- Born: 28 October 1921 Panama City, Panama
- Died: 14 March 1978 (aged 56) San Juan, Puerto Rico
- Genres: Jazz and tamborera
- Instrument: claves
- Formerly of: Los Alegres Tres
- Spouse: Joseph Ernest Chapuseaux (m. 1932)

= Silvia de Grasse =

Panamanian jazz singer (1921–1978)

Silvia de Grasse (28 October 1921 – 14 March 1978) was a Panamanian jazz and tamborera singer. She was known as the "Queen of the Tamborera" in Panama and as "The Empress of Song" in the wider Latin America.

== Biography ==
De Grasse was born on 28 October 1921 in Panama City, Panama. She sang from a young age and became a professional artist aged 14, recording the songs "La Guajira," "La Morena Tumba Hombres," and "Hagan Ruedas." Her music was played on the City of Colón la Voz de la Víctor Radio Station (today the CPR La Primera Radio Station).

De Grasse collaborated with other Panamanian artists, such as organist and pianist Avelino Muñoz in 1938, and became known as the "Queen of the Tamborera" in Panama and as "The Empress of Song" in the wider Latin America.

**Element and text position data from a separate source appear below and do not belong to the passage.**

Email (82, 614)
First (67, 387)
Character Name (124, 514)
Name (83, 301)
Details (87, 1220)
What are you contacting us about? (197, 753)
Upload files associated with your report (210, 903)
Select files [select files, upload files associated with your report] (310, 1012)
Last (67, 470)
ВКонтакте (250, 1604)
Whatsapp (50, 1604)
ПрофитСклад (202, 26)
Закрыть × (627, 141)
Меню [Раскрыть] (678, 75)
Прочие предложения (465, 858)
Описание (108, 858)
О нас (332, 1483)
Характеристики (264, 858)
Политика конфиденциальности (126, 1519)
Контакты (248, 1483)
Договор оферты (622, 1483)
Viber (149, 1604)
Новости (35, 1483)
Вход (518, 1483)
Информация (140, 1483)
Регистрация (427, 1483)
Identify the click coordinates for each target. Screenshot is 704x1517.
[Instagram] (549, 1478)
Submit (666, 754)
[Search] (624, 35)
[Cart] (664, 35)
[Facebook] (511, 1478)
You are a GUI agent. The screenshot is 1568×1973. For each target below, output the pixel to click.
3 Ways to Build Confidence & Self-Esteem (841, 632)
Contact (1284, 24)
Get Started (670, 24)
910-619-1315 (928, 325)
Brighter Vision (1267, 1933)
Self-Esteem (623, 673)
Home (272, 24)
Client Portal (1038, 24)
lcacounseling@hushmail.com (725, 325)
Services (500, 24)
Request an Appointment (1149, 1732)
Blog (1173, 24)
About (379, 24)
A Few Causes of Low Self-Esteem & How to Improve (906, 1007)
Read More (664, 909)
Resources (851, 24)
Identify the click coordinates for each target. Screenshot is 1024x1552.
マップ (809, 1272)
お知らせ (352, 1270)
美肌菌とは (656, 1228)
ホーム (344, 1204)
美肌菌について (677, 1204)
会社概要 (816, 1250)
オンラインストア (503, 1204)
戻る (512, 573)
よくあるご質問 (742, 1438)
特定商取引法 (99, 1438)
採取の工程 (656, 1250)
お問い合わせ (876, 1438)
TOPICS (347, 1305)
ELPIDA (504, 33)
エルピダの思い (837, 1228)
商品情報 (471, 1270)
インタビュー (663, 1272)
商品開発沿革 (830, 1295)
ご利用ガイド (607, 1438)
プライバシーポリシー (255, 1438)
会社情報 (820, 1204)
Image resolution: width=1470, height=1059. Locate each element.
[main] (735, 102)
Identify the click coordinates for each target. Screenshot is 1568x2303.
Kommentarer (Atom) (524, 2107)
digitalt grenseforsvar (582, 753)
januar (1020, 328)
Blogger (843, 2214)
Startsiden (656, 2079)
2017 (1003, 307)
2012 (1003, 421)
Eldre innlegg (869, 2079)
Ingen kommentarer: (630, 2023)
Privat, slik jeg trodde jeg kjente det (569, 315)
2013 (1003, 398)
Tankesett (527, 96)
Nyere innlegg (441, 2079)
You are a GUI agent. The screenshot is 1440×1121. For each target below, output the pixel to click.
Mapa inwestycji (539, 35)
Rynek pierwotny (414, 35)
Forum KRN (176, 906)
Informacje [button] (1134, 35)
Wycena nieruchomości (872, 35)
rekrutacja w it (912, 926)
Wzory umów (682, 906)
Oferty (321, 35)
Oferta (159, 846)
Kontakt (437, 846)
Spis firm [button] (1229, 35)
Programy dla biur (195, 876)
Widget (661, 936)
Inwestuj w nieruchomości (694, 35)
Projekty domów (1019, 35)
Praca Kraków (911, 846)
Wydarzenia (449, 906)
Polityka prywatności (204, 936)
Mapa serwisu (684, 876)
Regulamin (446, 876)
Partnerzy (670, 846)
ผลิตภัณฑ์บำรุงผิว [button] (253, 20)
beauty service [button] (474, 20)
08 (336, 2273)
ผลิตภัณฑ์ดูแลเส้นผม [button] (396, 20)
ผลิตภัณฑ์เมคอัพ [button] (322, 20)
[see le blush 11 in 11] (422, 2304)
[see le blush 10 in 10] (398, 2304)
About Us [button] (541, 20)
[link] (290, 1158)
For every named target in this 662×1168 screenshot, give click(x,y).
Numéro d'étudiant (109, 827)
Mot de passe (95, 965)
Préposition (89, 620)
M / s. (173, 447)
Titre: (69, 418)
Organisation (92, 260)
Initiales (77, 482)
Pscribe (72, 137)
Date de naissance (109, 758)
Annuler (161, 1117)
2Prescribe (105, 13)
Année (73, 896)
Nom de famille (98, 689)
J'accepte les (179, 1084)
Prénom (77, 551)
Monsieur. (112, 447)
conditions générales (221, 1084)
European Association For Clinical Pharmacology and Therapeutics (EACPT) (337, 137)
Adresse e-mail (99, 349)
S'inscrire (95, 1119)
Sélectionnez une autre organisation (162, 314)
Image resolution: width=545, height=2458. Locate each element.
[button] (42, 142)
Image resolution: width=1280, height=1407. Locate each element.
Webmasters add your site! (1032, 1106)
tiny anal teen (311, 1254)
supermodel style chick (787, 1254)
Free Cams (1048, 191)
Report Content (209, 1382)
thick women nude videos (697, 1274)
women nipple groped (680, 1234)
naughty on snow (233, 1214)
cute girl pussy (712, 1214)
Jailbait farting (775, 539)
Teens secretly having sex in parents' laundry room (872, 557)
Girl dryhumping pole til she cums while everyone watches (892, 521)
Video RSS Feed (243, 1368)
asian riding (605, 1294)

De Grasse married Dominican vocalist Joseph Ernest Chapuseaux in 1942. The couple formed a musical trio called "Los Alegres Tres" with their friend Simmón Damirón in 1945. They moved to Santo Domingo in the Dominican Republic.

In the 1960s, de Grasse moved to New York City, United States, where she continued her career and performed with jazz musicians including Louis Armstrong, Nat King Cole, Sammy Davis Jr., Benny Moré, Tito Puente and Pedro Vargas. She toured to Europe in 1963.

De Grasse died on 14 March 1978 in San Juan, Puerto Rico, aged 56.